23. PERNYATAAN JATUH HATI

4.3K 187 25
                                    

Pernyataan yang aku lontarkan saat ini, aku harap tak ada jawaban yang dapat membuatku menyesali pengakuan itu.

𖤓 𝕾𝖊𝖓𝖏𝖆𝖐𝖆𝖗𝖆 𖤓

Bulir-bulir air yang menempel di dedaunan pagi itu sangat menyegarkan. Suasana dingin di Ciwidey berhasil menusuk kulit. Hingga saat ini, mentari masih enggan untuk menampakkan eksistensinya.

Jalanan pagi di Ciwidey ternyata sangat sejuk dan menenangkan. Senja memilih melangkah mengitari Ciwidey sendirian. Langkah kakinya bahkan terasa sangat ringan karena pagi harinya disambut dengan bahagia.

Senja menghirup aroma perkebunan disekitarnya, harum. Senja rasanya ingin menetap di desa. Nampaknya tinggal di pedesaan tidak akan seburuk yang dibayangkan.

"Neng!"

Senja berbalik, menatap ke arah sumber suara. Siapa yang pagi-pagi begini menyapanya? Apakah itu warga desa di sini?

Semakin dekat suara langkah kaki itu, semakin jelas siapa orangnya. Alkara. Senja kembali berbalik, mengacuhkan keberadaan Alkara. Dia akan berusaha menjaga paginya agar tetap bahagia dan baik-baik saja.

"Lo sendirian?" tanya Alkara begitu langkah kakinya berhasil menyamai langkah kaki Senja.

"Lo liat manusia selain gue?" tanya balik Senja pada Alkara.

Alkara berpikir sebentar, ada sebuah ide yang melintas di kepalanya. "Liat," jawab Alkara yang berhasil menarik perhatian Senja.

Senja menghentikan langkah kakinya, menatap Alkara. Jelas-jelas tidak ada manusia lain selain dirinya. Apakah Alkara tidak menyadari itu?

"Tuh." Alkara menunjuk ke arah perkebunan yang berada di samping kanan Senja.

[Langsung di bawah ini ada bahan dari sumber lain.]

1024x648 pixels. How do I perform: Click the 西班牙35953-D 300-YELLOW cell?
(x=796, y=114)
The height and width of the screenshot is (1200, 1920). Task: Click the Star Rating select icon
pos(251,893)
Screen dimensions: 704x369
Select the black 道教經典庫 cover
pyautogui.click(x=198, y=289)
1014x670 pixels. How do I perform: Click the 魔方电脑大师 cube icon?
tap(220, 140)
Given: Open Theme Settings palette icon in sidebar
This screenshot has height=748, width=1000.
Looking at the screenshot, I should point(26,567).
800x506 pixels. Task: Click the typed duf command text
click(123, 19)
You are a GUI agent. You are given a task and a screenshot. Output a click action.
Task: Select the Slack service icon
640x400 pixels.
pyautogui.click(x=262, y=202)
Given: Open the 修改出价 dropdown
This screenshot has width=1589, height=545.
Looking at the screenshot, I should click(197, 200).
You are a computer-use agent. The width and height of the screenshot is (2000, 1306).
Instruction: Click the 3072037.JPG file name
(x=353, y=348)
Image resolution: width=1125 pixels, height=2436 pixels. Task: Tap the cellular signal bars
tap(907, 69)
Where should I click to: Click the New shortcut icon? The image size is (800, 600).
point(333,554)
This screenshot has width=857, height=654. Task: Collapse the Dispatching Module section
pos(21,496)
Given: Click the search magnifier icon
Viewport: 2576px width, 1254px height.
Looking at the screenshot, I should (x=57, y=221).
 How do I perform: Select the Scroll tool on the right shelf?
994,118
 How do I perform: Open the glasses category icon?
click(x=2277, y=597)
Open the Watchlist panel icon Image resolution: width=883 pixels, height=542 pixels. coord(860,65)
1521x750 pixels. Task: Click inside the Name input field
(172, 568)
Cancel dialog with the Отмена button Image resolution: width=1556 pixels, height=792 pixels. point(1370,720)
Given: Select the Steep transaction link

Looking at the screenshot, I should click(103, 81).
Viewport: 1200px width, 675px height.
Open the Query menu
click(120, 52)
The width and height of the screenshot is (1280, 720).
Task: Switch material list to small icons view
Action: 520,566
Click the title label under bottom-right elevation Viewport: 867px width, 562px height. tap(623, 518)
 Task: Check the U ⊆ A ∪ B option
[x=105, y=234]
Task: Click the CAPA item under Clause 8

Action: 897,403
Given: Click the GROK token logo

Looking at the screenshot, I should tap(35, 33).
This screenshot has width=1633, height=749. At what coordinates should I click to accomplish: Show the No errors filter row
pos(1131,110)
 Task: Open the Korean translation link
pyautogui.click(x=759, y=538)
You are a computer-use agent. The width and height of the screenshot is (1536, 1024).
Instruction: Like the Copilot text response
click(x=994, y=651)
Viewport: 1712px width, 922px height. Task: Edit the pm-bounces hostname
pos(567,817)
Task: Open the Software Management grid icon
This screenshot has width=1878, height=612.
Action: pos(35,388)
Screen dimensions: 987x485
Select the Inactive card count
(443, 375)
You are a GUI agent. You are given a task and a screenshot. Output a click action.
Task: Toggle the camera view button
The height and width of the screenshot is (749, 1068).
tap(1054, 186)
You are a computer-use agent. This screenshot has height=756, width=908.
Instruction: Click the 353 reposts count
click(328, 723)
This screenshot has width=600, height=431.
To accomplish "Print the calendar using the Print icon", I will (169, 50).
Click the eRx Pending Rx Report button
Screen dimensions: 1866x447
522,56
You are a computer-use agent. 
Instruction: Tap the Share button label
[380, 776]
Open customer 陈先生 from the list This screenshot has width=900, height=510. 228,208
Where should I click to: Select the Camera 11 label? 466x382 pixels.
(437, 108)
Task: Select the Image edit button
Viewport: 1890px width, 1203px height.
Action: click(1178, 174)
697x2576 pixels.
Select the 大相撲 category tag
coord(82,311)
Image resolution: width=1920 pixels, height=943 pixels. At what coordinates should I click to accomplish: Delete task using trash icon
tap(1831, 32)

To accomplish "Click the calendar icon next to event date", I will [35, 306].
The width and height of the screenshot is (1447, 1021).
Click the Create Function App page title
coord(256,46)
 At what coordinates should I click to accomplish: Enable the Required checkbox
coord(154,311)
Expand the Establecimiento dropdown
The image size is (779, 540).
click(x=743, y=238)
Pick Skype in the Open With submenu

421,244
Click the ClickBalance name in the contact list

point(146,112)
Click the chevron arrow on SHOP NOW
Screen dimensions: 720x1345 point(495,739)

Arah yang ditunjuk oleh Alkara tidak nampak, tertutupi embun pagi.

Senja bergerak perlahan, takut jika perkataan Alkara benar-benar menjadi kenyataan. Takut jika Alkara memang benar-benar melihat sosok manusia selain dirinya. Tangannya tanpa sadar mencengkram pergelangan tangan Alkara. Alkara tersenyum lebar dibuatnya.

"Tenang, ada gue," ucap Alkara yang kemudian beralih menggenggam tangan Senja.

Dia berjalan membawa Senja menjauh dari sana. Langkah kakinya tertuju ke arah sebuah jalan setapak di perkebunan.

Mereka melewati jalan tersebut dengan Alkara yang berada di depan dan Senja mengikuti di belakangnya serta genggaman tangan mereka yang belum terlepas.

Ketika sampai, Alkara melepaskan genggaman mereka. Membiarkan Senja berjalan perlahan ke depan. Matanya terpaku menatap pemandangan cantik di hadapannya.

Ada perkebunan yang sangat luas di bawah sana, beberapa orang sedang bekerja di sana. Serta pegunungan yang menyapa matanya, terlihat indah.

Senja terpukau sebab ini adalah pertama kalinya dia melihat pemandangan menakjubkan seperti ini.

"Itu namanya kebun teh Rancabali."

Alkara menunjuk ke arah perkebunan yang terlihat sangat menyegarkan mata. Begitu hijau dan terlihat asri.

"Gue mau ke sana," ucap Senja pada Alkara dengan kedua mata yang berbinar.

Alkara sempat tertegun menatap wajah polos tanpa polesan make up tersebut menatap ke arahnya. Senja terlihat lebih cantik dan menggemaskan.

"Nanti," balas Alkara.

Senja sedikit mengerucutkan bibirnya, nampak kecewa. "Nanti kapan?" tanyanya.

Alkara hampir kehilangan akalnya, Senja sangat menggemaskan. Terlihat seperti anak kecil yang sangat lucu di matanya.